[Raw data]:
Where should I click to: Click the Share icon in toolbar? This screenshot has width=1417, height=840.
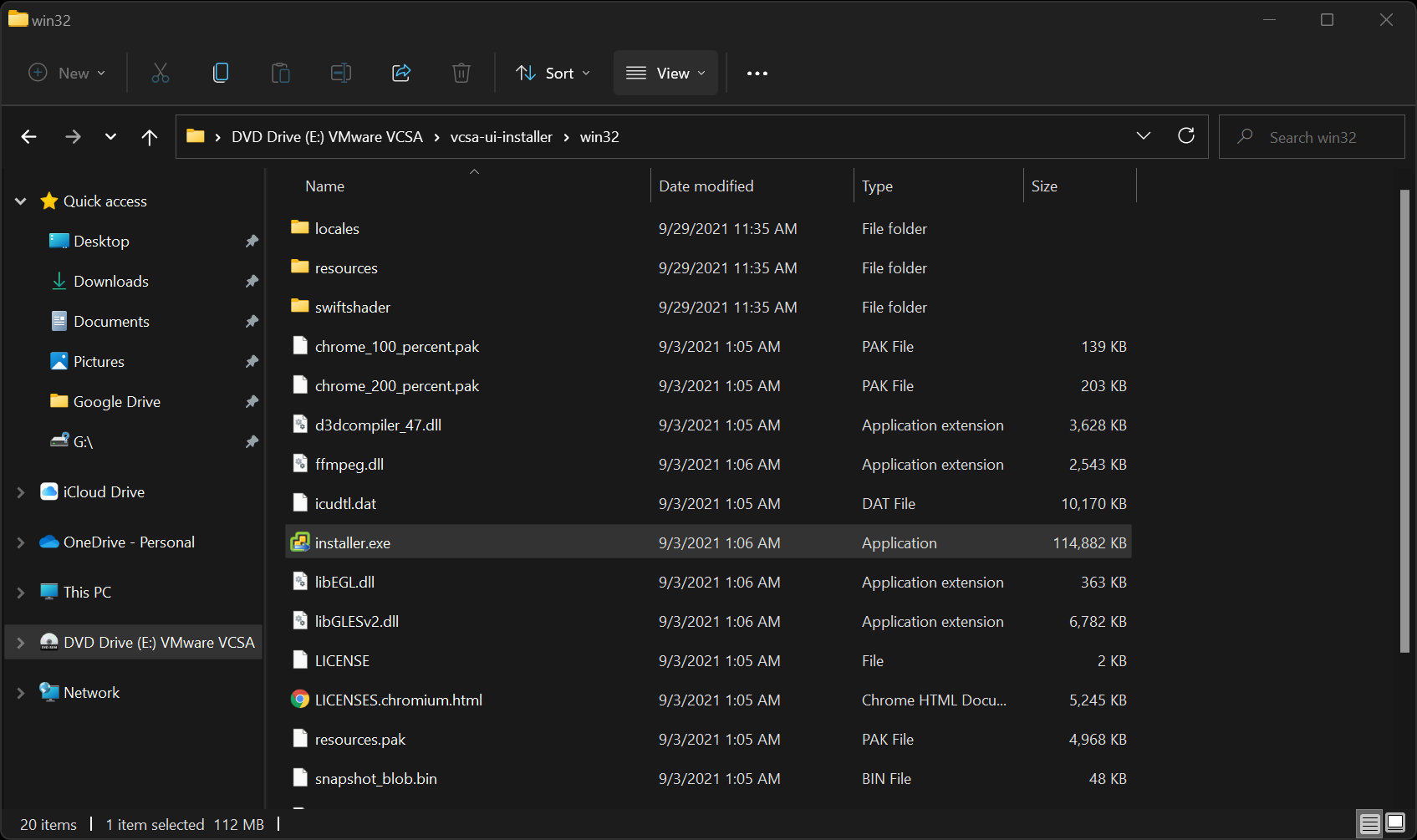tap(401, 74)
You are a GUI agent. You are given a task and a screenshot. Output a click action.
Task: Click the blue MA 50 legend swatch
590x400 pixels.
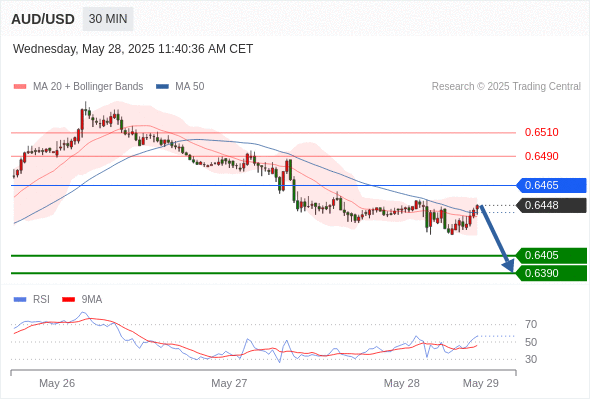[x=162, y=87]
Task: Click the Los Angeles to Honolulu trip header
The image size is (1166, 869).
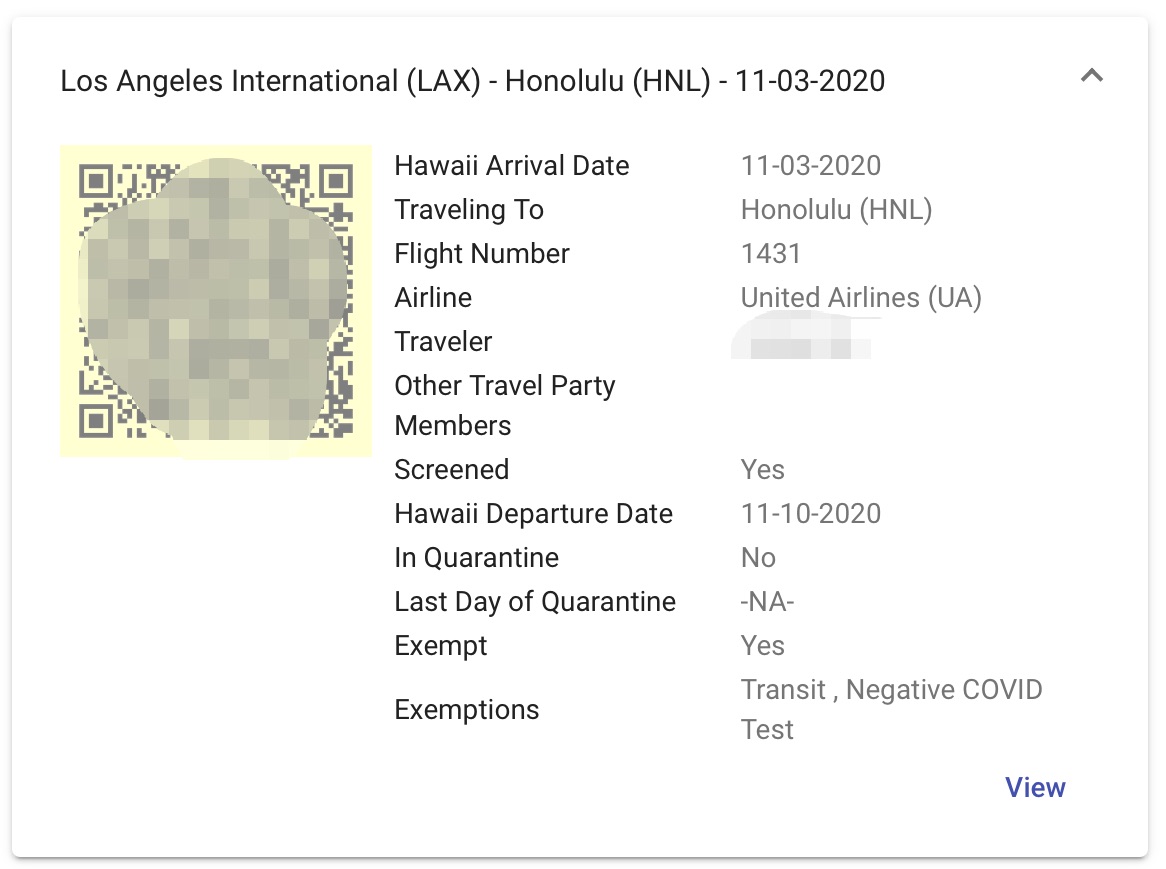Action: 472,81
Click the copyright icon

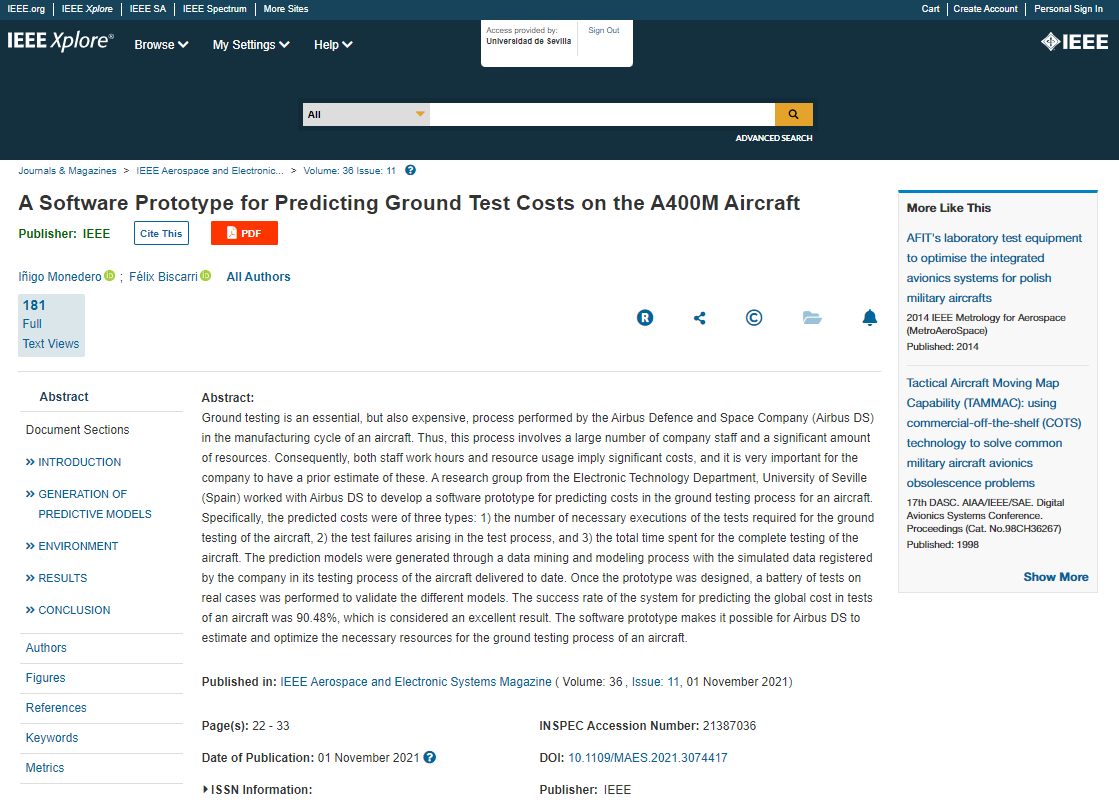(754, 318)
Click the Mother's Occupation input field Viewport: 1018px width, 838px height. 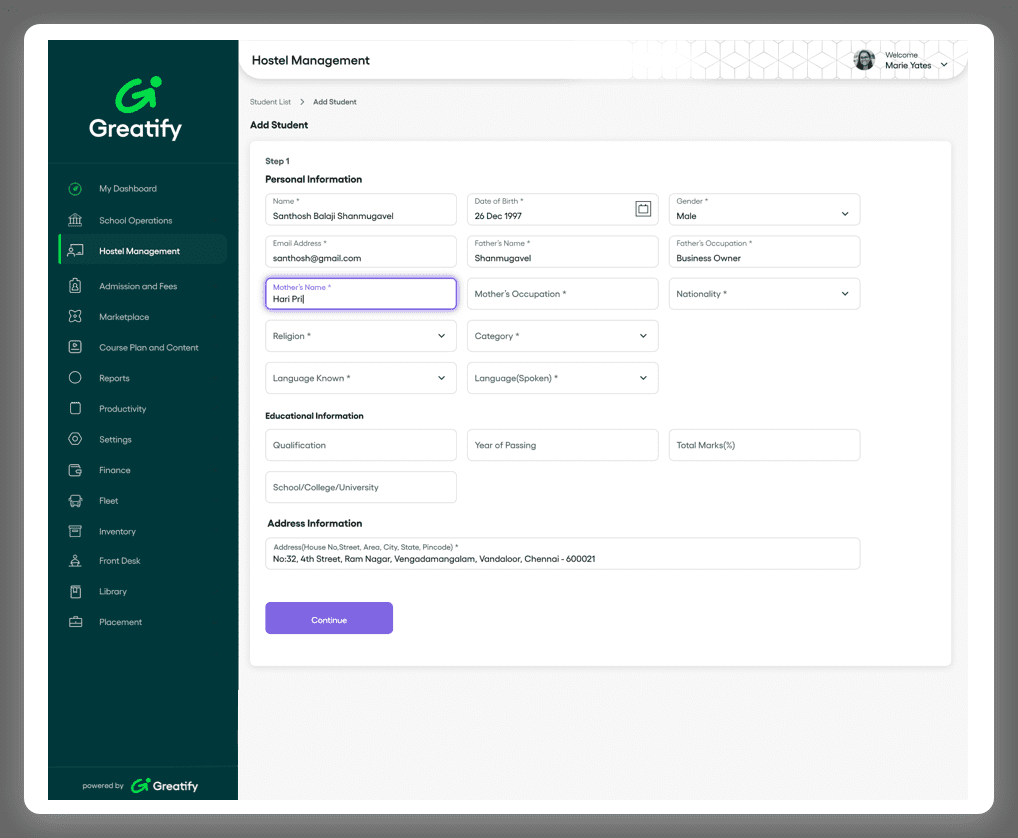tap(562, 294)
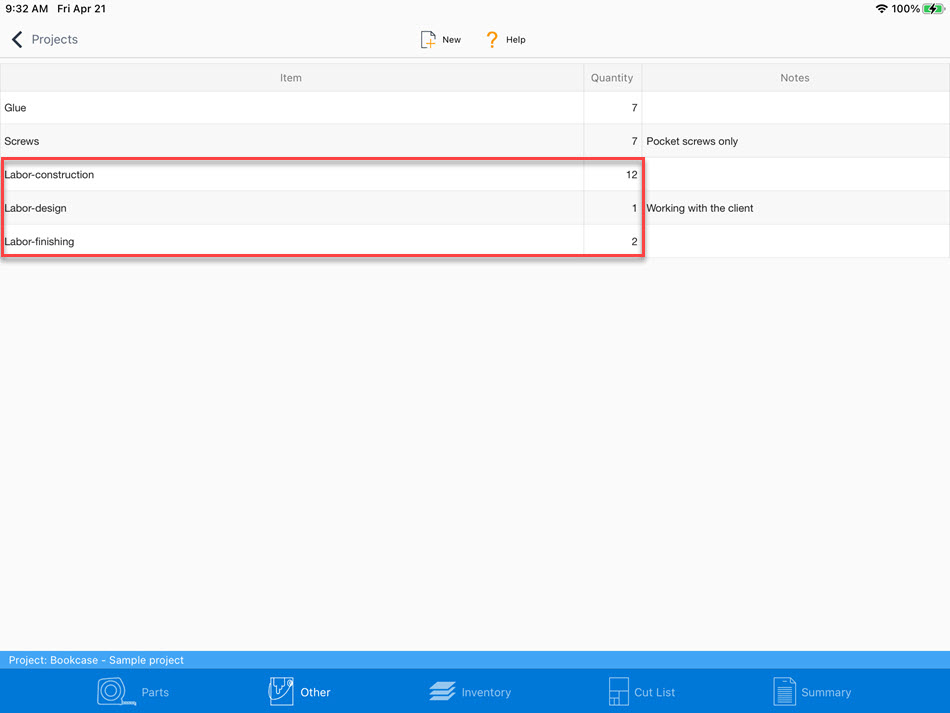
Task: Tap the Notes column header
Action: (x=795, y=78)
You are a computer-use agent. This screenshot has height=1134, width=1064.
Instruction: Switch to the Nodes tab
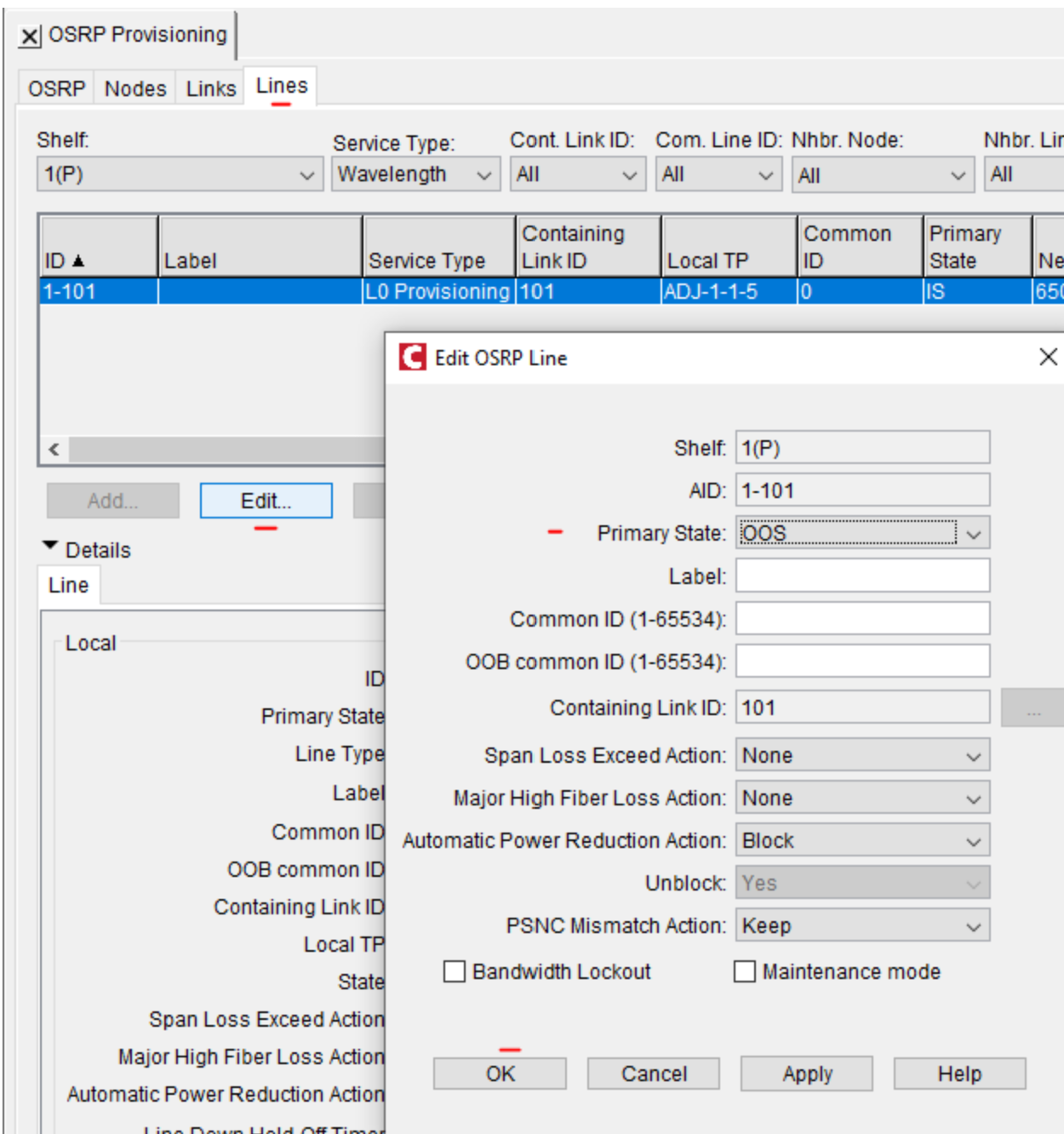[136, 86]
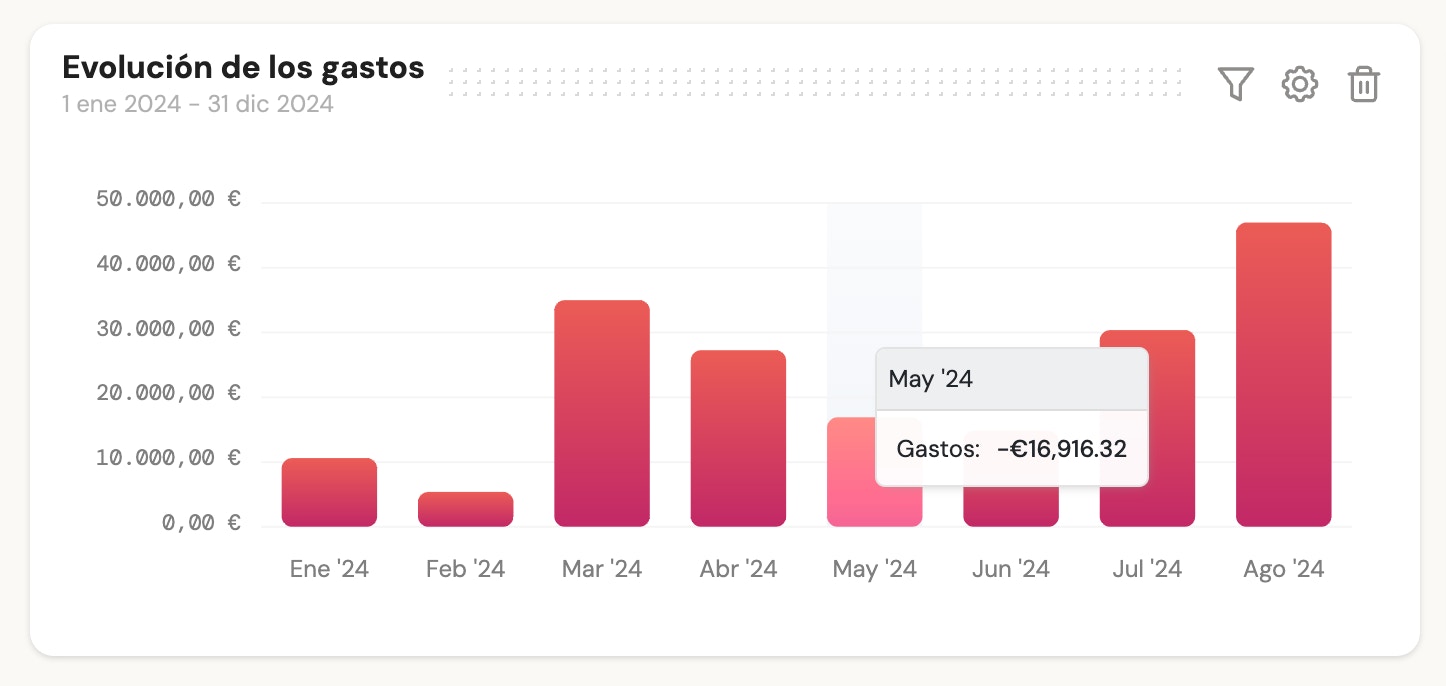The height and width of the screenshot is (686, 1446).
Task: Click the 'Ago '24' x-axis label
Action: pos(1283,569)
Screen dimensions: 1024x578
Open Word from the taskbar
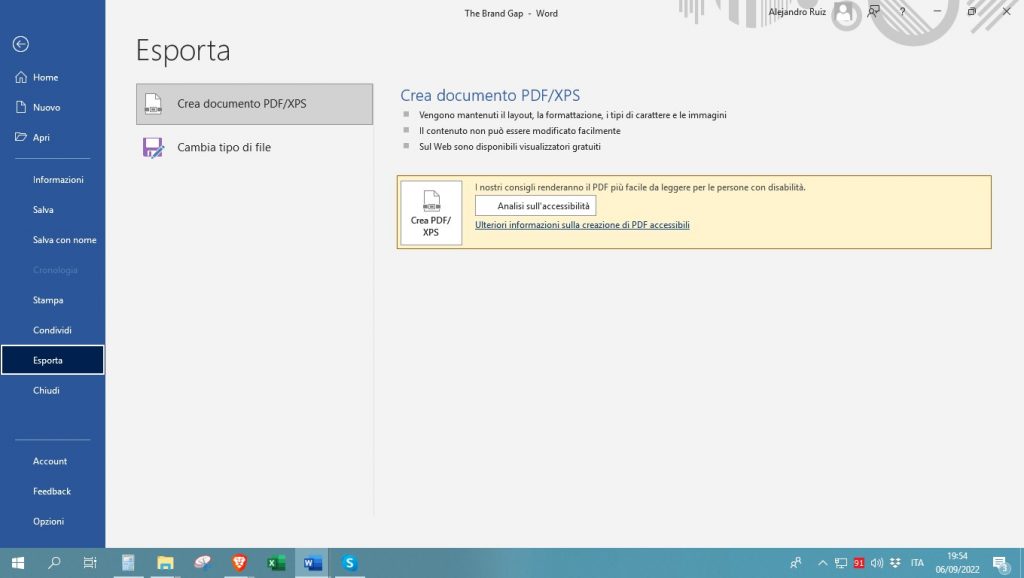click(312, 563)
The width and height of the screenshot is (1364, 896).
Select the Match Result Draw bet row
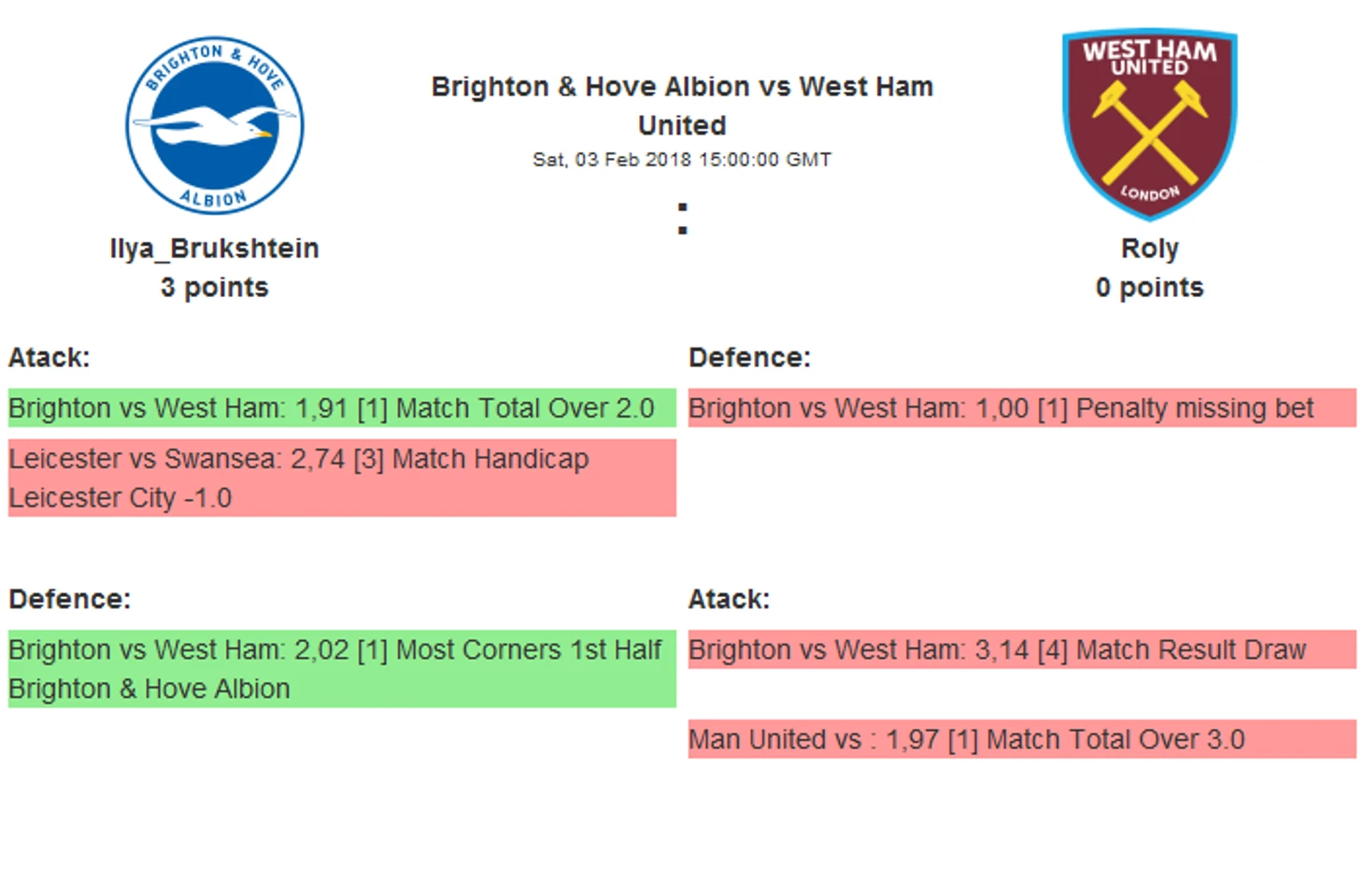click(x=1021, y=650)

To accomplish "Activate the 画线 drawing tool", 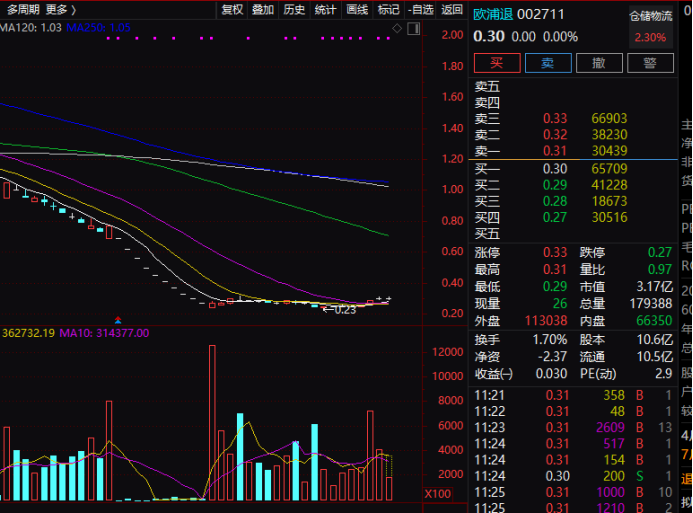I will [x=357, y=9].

[What is being asked]: All lines of the listing that contain the word "agent" should be copied out.

[Response to this task]:
You are a GUI agent. You are given a task and a screenshot. Output a click action.
You are a computer-use agent. This screenshot has height=1134, width=1064.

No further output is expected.